→ **PROBLEM STATEMENT**
Reproduce word for word the lines below, starting with the line that contains "In order to click on lock-icon" and continuing through the last line.

::::

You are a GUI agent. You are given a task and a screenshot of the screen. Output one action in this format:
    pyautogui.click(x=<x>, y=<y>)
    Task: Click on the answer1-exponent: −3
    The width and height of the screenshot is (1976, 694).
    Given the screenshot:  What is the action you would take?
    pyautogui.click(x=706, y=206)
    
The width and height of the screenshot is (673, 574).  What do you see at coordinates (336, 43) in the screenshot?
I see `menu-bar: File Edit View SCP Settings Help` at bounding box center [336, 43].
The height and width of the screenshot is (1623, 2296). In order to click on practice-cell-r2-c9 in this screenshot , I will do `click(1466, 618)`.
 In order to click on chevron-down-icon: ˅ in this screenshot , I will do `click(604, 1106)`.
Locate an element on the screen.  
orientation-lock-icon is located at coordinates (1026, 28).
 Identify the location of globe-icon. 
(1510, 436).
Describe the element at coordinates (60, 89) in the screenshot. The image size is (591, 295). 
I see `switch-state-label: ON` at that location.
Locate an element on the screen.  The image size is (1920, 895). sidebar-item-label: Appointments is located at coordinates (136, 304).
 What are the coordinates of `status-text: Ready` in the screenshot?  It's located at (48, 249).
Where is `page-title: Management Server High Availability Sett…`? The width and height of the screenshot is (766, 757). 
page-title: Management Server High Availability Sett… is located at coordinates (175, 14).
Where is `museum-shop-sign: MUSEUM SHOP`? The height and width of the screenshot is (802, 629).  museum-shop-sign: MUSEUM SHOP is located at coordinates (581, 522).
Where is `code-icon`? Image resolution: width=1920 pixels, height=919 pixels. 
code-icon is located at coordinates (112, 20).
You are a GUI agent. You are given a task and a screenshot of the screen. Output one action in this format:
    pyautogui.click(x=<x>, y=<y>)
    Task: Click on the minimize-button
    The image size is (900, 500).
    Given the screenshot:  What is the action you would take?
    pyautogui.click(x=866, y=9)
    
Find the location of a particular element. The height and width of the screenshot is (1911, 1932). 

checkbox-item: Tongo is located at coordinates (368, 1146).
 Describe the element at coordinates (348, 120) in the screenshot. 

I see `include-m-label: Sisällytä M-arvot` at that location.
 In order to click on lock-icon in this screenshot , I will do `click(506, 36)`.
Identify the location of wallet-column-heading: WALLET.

::::

→ **FINISHED TASK**
 In order to click on lock-icon in this screenshot , I will do `click(506, 36)`.
Identify the location of wallet-column-heading: WALLET.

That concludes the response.